Rekomendasi Kebijakan Baru: Subsidi Tepat Sasaran
Menyikapi permasalahan ini, Khudori merekomendasikan pemerintah untuk merevisi kebijakan harga MinyaKita. Ia mengusulkan agar subsidi diberikan secara tepat sasaran kepada kelompok masyarakat miskin/rentan dan UMKM melalui transfer tunai. "Uang hanya bisa digunakan untuk membeli MinyaKita, tidak bisa dicairkan atau digunakan membeli yang lain. Cara ini tidak mendistorsi harga, selain juga lebih tepat sasaran, atau kebijakan lain yang ramah pasar," saran Khudori.

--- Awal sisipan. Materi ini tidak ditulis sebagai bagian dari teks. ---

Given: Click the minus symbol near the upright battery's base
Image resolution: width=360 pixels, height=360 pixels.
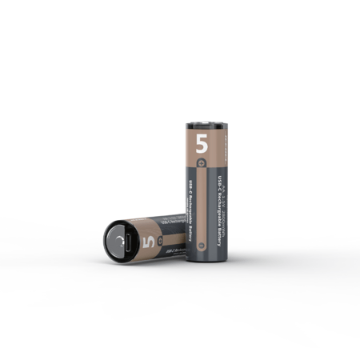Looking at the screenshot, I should tap(202, 245).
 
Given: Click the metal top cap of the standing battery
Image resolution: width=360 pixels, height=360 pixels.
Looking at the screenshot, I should tap(206, 125).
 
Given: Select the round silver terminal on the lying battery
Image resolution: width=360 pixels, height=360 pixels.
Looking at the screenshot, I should tap(118, 242).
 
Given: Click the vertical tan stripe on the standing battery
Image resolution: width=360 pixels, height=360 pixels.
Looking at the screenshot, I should tap(202, 208).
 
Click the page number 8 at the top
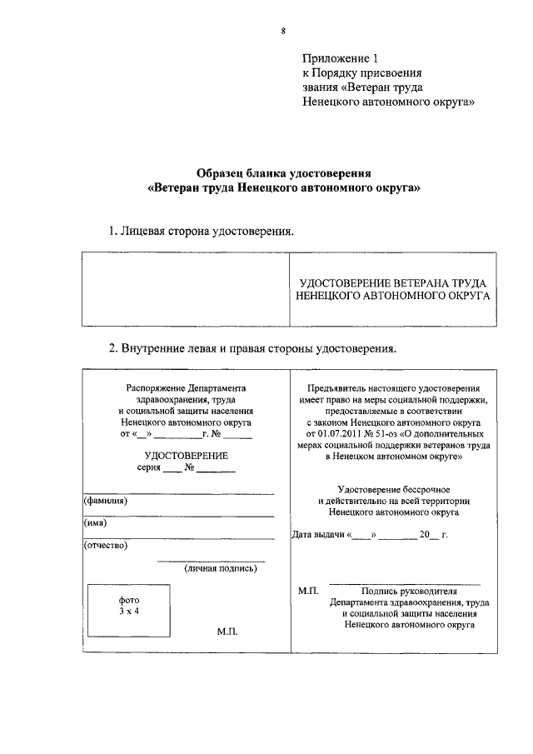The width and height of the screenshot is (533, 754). pos(283,31)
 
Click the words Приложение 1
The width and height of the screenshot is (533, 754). pos(340,59)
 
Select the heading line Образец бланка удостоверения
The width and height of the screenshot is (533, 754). pos(283,173)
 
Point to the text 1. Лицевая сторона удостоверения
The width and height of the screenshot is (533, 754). pos(202,231)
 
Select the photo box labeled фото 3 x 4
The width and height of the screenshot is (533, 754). pos(129,606)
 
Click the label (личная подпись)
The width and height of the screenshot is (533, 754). pos(221,568)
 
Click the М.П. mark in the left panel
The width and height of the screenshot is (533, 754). pos(227,632)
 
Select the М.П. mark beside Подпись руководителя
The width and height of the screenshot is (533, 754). pos(308,590)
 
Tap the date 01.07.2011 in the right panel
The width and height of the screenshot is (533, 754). pos(331,434)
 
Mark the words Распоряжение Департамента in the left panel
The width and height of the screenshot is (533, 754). pos(187,388)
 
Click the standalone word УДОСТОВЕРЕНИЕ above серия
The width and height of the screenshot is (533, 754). pos(186,456)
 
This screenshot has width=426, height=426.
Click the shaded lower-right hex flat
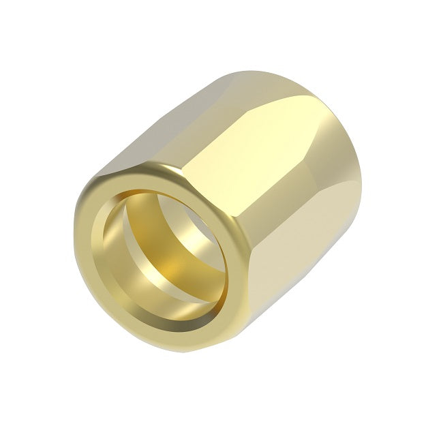(300, 273)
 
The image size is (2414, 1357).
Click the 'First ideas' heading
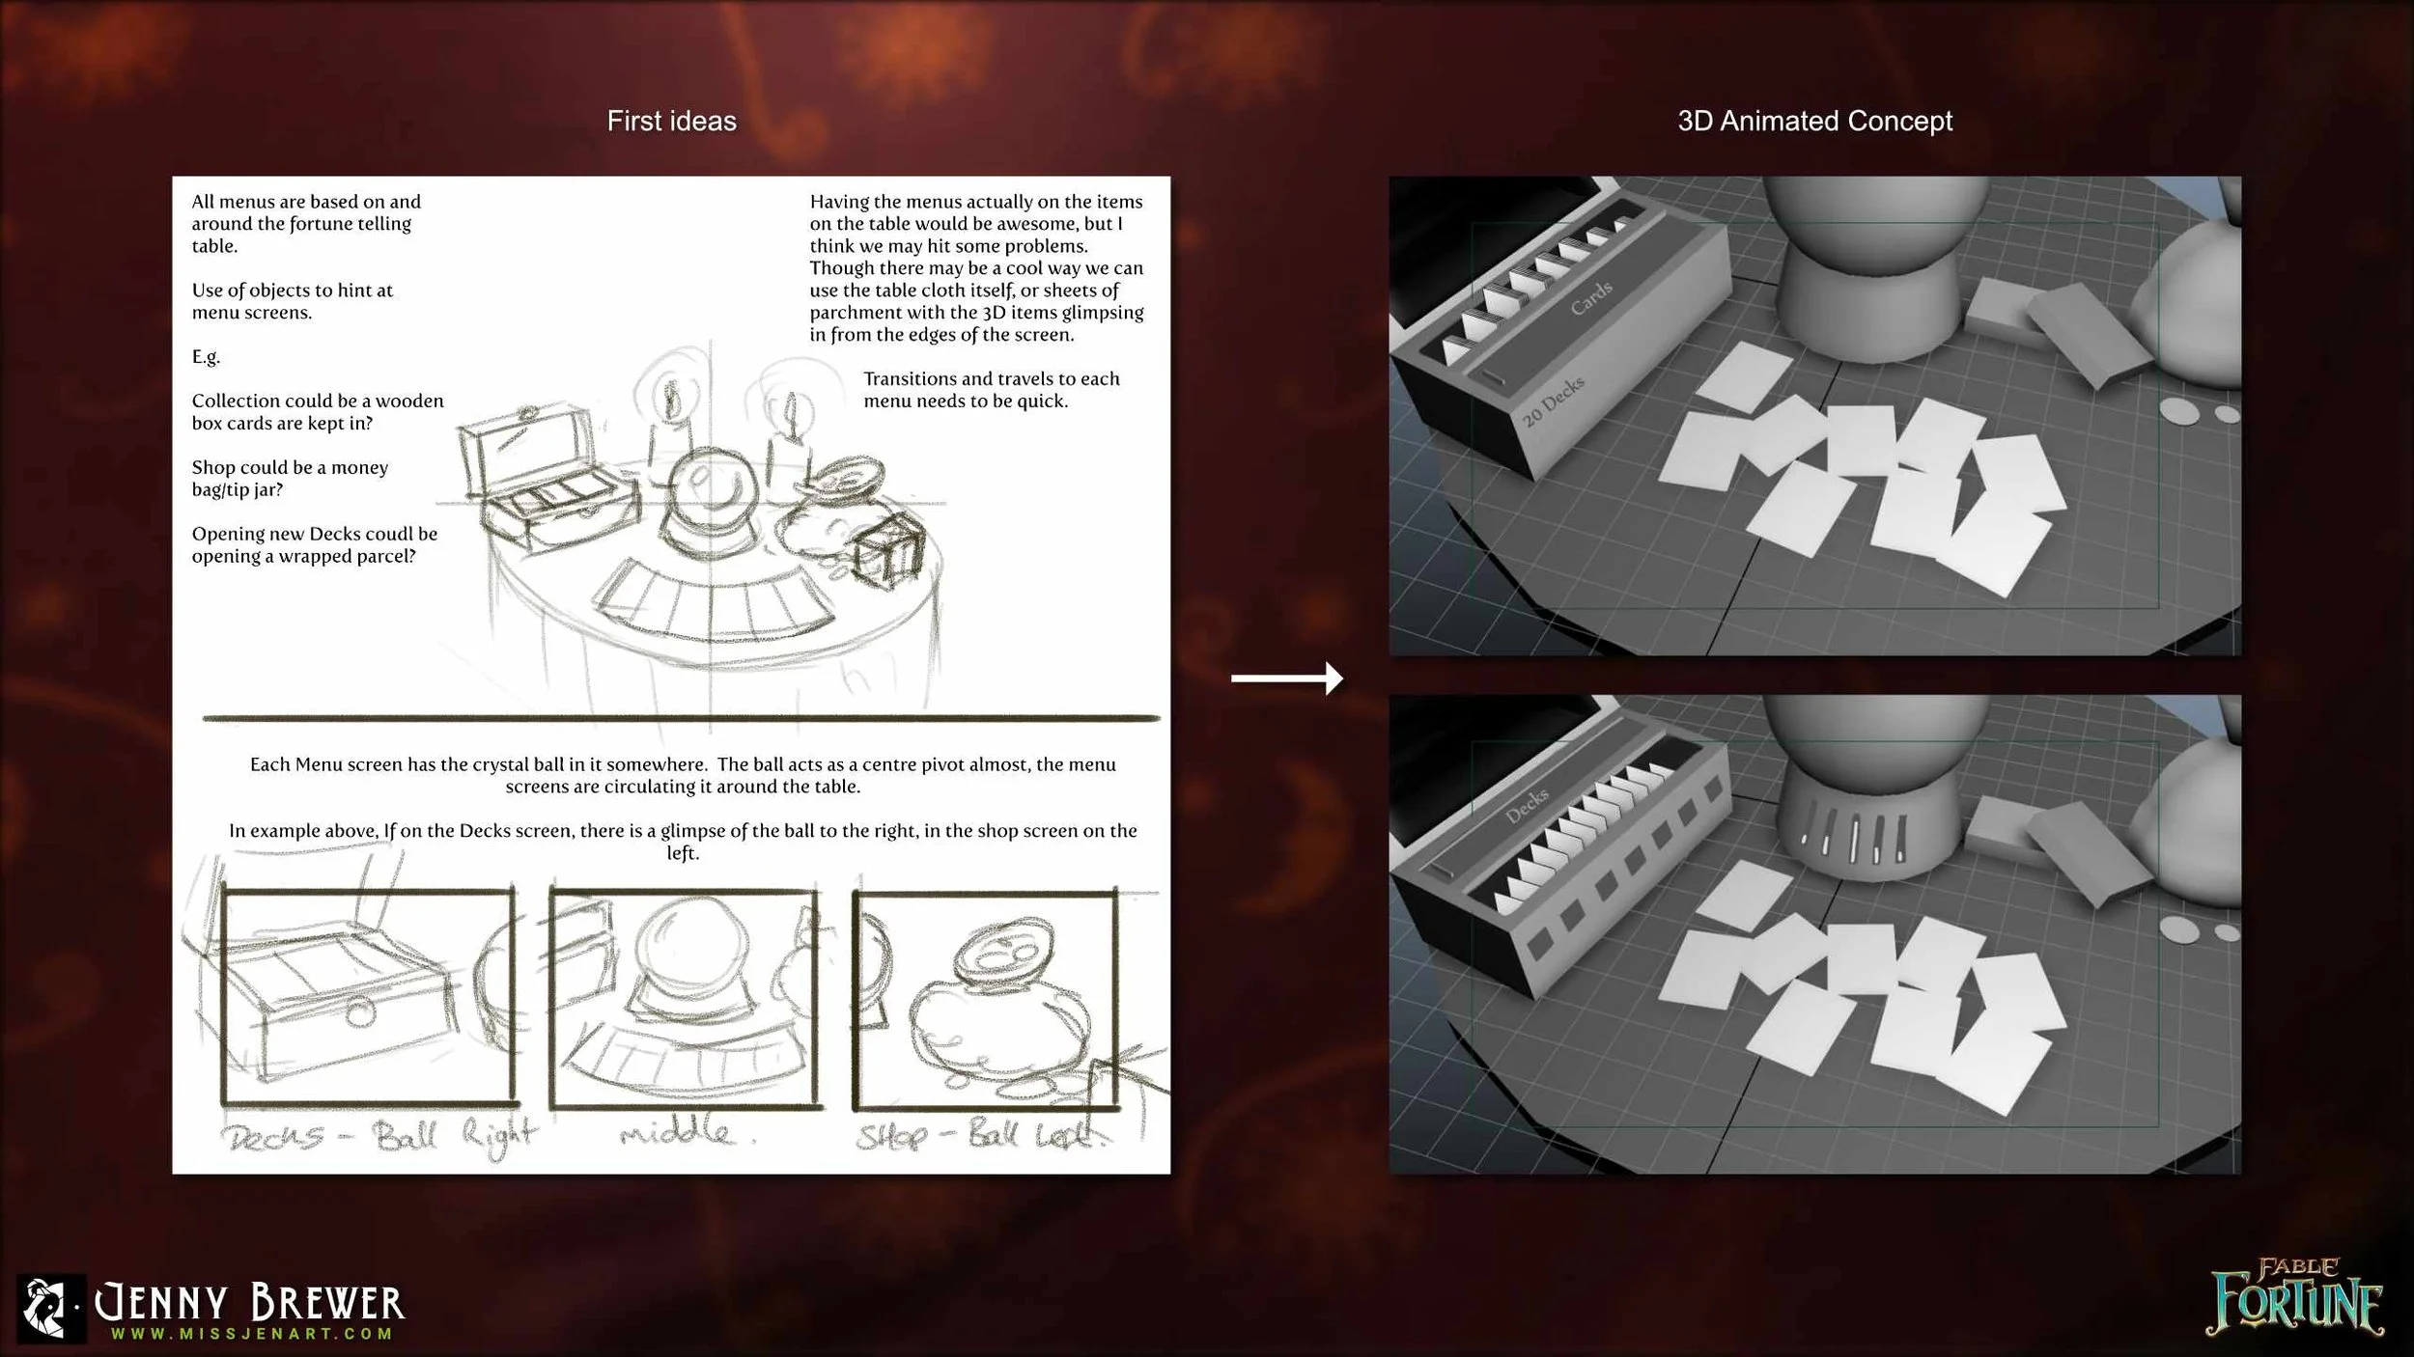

Dengan demikian, kebijakan baru yang diusulkan diharapkan dapat mengatasi permasalahan yang dihadapi produsen MinyaKita, menjamin ketersediaan minyak goreng di pasaran, dan melindungi konsumen tanpa mengganggu mekanisme pasar. Pemerintah perlu mempertimbangkan usulan ini untuk menciptakan kebijakan yang lebih efektif dan berkelanjutan.
Kesimpulannya, diperlukan revisi kebijakan yang lebih komprehensif dan berpihak pada semua pihak yang terlibat dalam rantai pasok MinyaKita, agar tujuan ketersediaan minyak goreng murah bagi masyarakat tetap tercapai tanpa merugikan produsen.